Студенты — по большей части первокурсники — торопились домой. Им, от дня своего рождения не покидавшим прежде своих раскиданных по степям сел, деревень и хуторов, остаться бы в городе да поглядеть на первомайские празднества, а еще лучше — самим пройти в колонне веселых демонстрантов да во всю силу легких спеть только что разученную и тотчас же полюбившуюся песню про страну, в которой так много лесов, полей и рек, в которой так вольно дышится и которую все любят, как невесту, и берегут, как ласковую мать. Нет же! Домой, и только домой! Можно еще как-то понять Гришу Угрюмова: в Завидове его ждут отец, мать, сестры, братишка, и все души в нем не чают. А куда б спешить Сереге, Гришиному дружку? Дома у него никого нету: мать и отец померли в тридцать третьем году, старшие братья и сестра разлетелись кто куда, и, где они теперь, Серега не знал. Вся родня у него — тетка Авдотья, но и она сейчас не в Завидове, а в далеком большом городе, укатила на все лето к сыну Авдею погостить. Совсем недавно прислала племяннику костюм — пиджак и штаны из одного материала, темно-синего, в елочку. Досталась же ей эта покупка! Позже, из рассказов Авдея, Серега узнал, что тетка Авдотья в поисках костюма исходила и изъездила на трамваях весь город, прощупала своими строгими и недоверчивыми глазами все прилавки, пока не нашла того, чего хотела. Однако не вдруг, не сразу полезла за пазуху, чтобы достать заветный узелок с деньгами, а уж только после того, как продавец чуть ли не под присягой уверил ее, что дешевле этой пиджачной пары не отыщется не то что в ихнем городе, но и во всем белом свете.

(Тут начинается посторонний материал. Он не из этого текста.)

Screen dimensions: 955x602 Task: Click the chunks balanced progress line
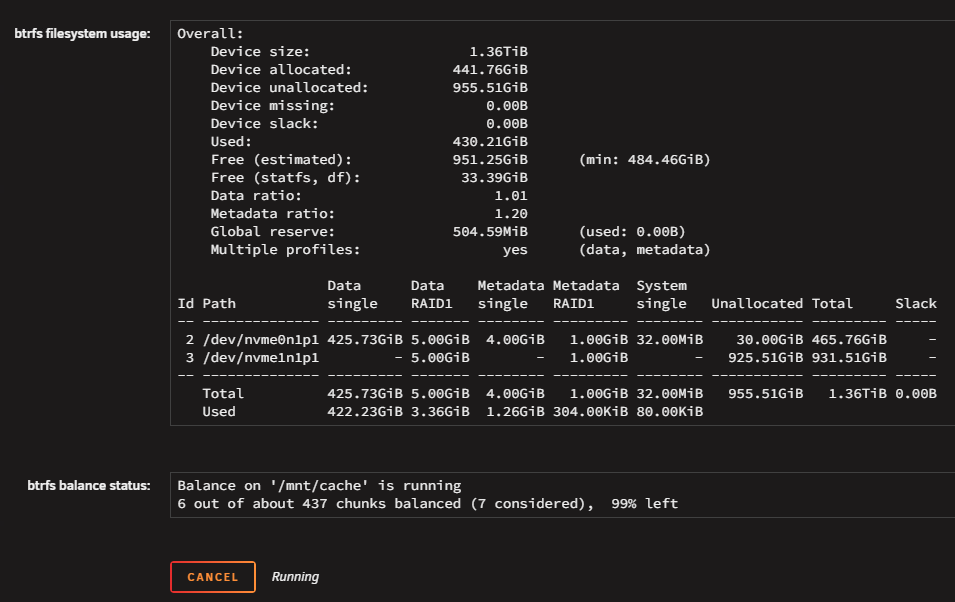click(428, 503)
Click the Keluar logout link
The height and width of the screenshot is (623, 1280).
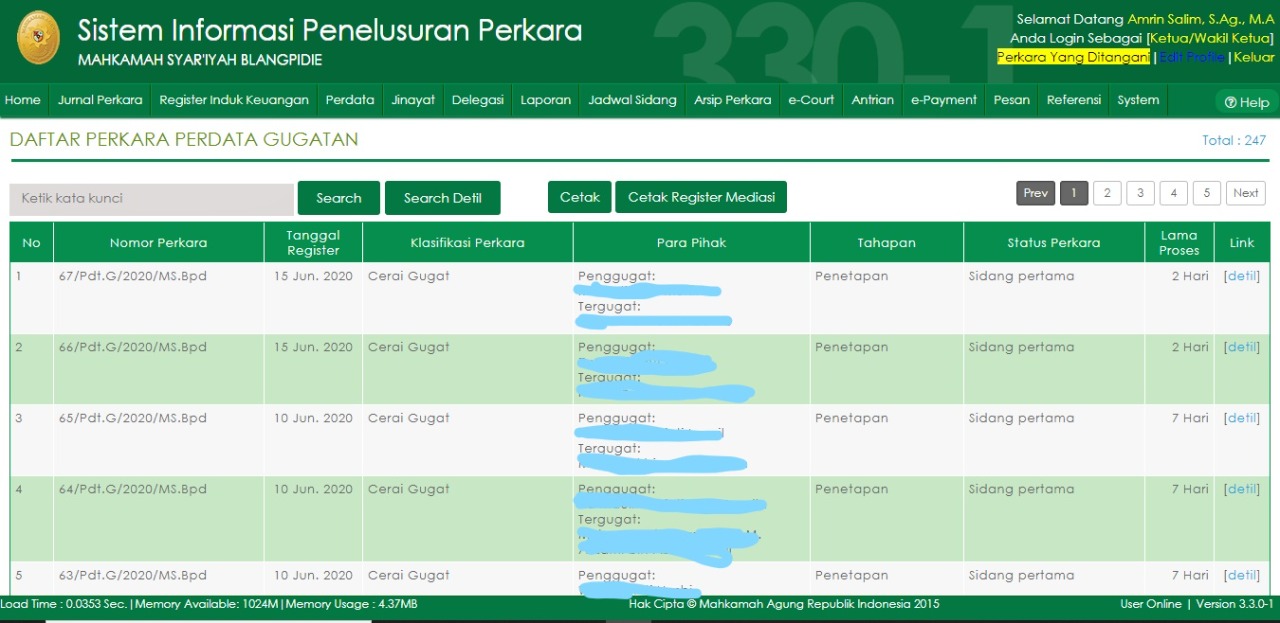click(x=1254, y=57)
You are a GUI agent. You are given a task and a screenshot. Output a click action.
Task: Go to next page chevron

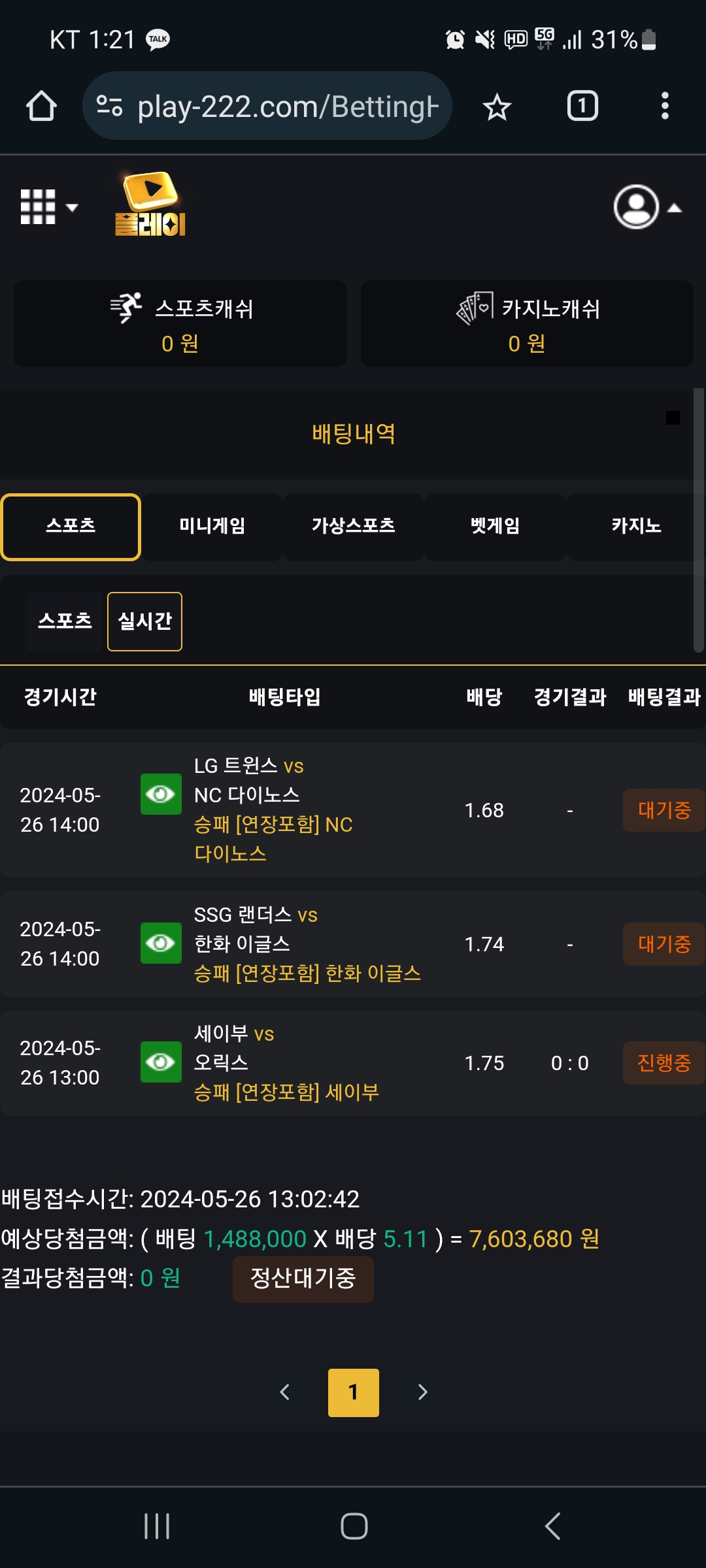pos(422,1392)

Облачившись в теткин подарок, Серега, к немалому своему удивлению, обнаружил, что выглядит наряднее всех. Одна беда: опоздала тетка Авдотья, прежде ее посылки нежданно-негаданно обрушилась на Серегу любовь. Ходил какую уж неделю в сладком чаду. Превозмогая врожденную стеснительность, искал всякую минуту, чтобы встретиться с ее взглядом и прочесть в нем ответное чувство, но, кроме откровенных и жестоких в своей откровенности насмешинок, ничего в нем не прочел, потому как полюбить хлопца с двумя выразительнейшими заплатами на штанах конечно же немыслимо. Были бы те заплатки поменьше размером и в каких-нибудь других местах, а не на самом неподходящем, может, и было бы все по-иному.
Серега делал героические усилия, чтобы его старые деревенские штаны походили на городские брюки: с вечера, перед тем как лечь спать, укладывал их, тщательно расправив, под жесткий и тяжелый, как надгробная плита, студенческий матрац, в надежде, что к утру образуются желанные складки; рубаху носил навыпуск и без пояса, чтобы прикрыть ненавистные заплатки, но чуть наклонился или ветер лизнул сзади, снизу вверх, — они все одно нахально выглядывали. Вскоре к этим двум прибавились еще две — на коленках. И Серега был уничтожен окончательно. Кто ж полюбит такого? На пугало огородное только и сгодишься. Из всех личных врагов, какие так или иначе встречались потом в жизни Сереги, наилютейшими были те заплатки, ибо они украли у него самое дорогое, что когда-либо бывает у человека, — первую любовь.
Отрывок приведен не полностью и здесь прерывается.